Espino: The main challenge is speed—delivering what the business needs at the soonest possible time. In our business where information is our lifeline, availability is also paramount. One way to address these issues is to be pro-active, anticipate what the business needs so we can plan early. Another common challenge is trying to do more with less. In the current business environment, the pressure to optimize all costs, not just IT, is much greater than before.

Liao: Since ASI’s setup as a call center business is new, we still do not have any major challenges on our data center setup aside from the cooling system where we need to add another five-tonner airconditioning unit to cope with the heat coming out of the equipment we added for our expansion project.

CWP: How different are your data center challenges compared to those in other industries? Does a call center environment demand more from data centers?

Espino: Compared with, say, a traditional manufacturing environment, BPOs demand a lot more from their technology departments. In traditional manufacturing companies, for example, the business can survive a significant downtime of their ERP systems (enterprise resource planning). They may take some hit on the timeliness of their financial reporting, but the plants can go on making the products, sales can go on in manual mode, etc. In our company, the moment our main system goes down, virtually all work stops; we might as well just send our people home.

Principe: In the call center and BPO industry, we face a lot of different challenges. One of these is the flexibility of the design of our current data center and the need to ensure that it could cater to the different requirements from different customers. We also need to comply with standards to ensure the security of our information and the robustness of our disaster recovery system to maintain 24×7 availability.

Liao: Being in the industry for just a few months limits my view of the industry’s data center challenges in comparison with those of other industries that I have worked with before, but I think a BPO or call center environment demands just as much as with those in the financial or retail industries, since they also require a robust IT infrastructure.

CWP: Given the current trends in server consolidation, virtualization, and the recent buzz about “green IT” and “green data centers,” what initiatives, if any, have you undertaken in line with these?

Espino: Like I mentioned earlier, First Advantage grew through more than 50 acquisitions in the past five years throughout the US and the Asia Pacific region, and, as you can probably imagine, we have disparate systems located in 17 different data centers globally. We have started a move to consolidate four or five data centers, primarily to lower costs and enable more synergies across the company. Besides consolidating our data centers, we are also moving into server consolidation using virtualization technology such as VMWare to derive more savings in hardware, software, administration, and power consumption.

Principe: We are looking at really maximizing the infrastructure that we currently have and avoiding additional electrical loading with the addition of new hardware. We are also looking at consolidating applications into one server without, of course, compromising security and availability.

Liao: Admerex Limited has been into server consolidation and virtualization for quite awhile already. Its contact center business, ASI, has only started its collection business for a year, so its server technology structure is not big enough to reap the full benefits of these virtualization and consolidation technologies. However, with our expansion plans lined up over the next two years, we will surely go into this as well.

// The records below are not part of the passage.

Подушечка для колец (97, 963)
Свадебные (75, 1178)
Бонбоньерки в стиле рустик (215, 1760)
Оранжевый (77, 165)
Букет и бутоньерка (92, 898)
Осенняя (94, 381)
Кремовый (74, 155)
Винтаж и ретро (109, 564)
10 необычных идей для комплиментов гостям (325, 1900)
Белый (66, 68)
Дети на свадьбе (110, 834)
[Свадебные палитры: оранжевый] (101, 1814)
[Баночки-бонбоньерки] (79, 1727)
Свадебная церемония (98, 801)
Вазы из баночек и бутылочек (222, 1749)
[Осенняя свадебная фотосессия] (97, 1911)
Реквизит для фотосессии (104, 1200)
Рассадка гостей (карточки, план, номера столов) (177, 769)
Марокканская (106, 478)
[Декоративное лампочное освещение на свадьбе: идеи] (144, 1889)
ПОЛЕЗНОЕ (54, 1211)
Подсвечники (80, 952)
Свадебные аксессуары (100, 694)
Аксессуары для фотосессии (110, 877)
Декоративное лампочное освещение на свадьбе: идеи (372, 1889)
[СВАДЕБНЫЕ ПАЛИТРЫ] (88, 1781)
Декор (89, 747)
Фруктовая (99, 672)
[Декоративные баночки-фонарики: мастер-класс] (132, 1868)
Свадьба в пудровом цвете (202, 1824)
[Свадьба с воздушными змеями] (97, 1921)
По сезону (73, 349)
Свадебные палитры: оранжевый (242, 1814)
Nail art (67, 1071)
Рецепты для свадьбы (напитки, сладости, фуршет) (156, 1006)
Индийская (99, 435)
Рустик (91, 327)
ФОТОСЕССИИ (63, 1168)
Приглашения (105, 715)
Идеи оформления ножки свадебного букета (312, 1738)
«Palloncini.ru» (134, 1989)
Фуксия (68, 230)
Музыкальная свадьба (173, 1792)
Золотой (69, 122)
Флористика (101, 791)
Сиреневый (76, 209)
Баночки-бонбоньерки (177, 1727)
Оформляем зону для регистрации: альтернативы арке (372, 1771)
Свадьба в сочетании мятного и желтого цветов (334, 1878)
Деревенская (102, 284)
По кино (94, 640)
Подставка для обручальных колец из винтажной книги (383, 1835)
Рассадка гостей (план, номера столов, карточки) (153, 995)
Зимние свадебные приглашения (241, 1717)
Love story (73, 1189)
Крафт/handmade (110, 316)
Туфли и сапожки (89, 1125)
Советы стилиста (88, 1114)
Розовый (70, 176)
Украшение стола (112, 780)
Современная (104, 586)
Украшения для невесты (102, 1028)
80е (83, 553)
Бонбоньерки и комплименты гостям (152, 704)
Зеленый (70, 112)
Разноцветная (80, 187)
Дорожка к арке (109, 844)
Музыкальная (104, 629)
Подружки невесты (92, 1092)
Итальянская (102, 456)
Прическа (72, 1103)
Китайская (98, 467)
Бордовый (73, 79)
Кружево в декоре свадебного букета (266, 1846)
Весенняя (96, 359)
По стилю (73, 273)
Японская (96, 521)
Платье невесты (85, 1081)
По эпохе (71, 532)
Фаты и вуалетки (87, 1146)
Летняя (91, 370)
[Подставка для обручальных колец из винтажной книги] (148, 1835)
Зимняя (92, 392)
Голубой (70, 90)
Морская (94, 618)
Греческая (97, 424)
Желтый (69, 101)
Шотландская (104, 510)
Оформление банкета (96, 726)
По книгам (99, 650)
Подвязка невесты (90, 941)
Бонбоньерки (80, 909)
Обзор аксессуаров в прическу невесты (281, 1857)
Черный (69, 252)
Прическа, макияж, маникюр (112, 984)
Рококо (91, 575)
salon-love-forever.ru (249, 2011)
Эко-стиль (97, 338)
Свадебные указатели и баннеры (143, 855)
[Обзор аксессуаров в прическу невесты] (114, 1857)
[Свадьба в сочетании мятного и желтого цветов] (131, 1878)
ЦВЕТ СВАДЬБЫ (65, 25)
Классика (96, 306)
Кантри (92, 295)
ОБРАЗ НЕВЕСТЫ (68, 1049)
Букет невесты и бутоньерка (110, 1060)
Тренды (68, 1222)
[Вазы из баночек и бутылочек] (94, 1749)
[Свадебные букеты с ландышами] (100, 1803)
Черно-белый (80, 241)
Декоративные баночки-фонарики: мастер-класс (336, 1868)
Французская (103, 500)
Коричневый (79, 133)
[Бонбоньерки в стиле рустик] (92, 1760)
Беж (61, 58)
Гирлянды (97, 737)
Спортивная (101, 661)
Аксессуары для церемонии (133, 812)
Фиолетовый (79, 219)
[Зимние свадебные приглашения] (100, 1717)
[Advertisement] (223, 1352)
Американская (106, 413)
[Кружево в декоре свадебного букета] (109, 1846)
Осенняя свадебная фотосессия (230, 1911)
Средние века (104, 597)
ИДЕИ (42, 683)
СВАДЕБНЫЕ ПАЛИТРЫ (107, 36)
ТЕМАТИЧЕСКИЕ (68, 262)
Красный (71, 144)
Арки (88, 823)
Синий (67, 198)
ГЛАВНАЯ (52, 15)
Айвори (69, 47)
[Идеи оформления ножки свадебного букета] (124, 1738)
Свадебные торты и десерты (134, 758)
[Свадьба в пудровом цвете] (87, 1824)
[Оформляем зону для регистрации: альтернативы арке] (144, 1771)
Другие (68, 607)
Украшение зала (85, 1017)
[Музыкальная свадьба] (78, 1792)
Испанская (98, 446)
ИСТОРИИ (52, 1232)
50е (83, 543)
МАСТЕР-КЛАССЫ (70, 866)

CWP: What future data center trends do you foresee affecting local organizations and how are you preparing for such changes?

Espino: I see more local companies moving into outsourced data center services, eschewing the traditional view of building and maintaining their own data centers, primarily to lower costs. I would think that if local companies actually do rigorous financial analyses on their data center costs, it would turn out to be cheaper to outsource, especially for medium-sized companies that don’t have sufficient scale to justify maintaining their own.

Principe: We are taking a serious look at the scarcity of space and the spike in the price of space and electricity especially in the commercial areas. We are then looking at several strategies to prepare for these, like having a smaller hardware footprint, moving from 1U-type (one rack unit) servers to blade servers, and going into server consolidation and virtualization.

Liao: There are three data center issues which I see affecting future trends: virtualization, cooling, and power generation. The first will somehow address the second and third but there are still some equipment that are not yet designed for virtualization and whose manufacturers have yet to design a less power-hungry system. For now, system consolidation and vendor-hosted services are key factors in addressing these hurdles.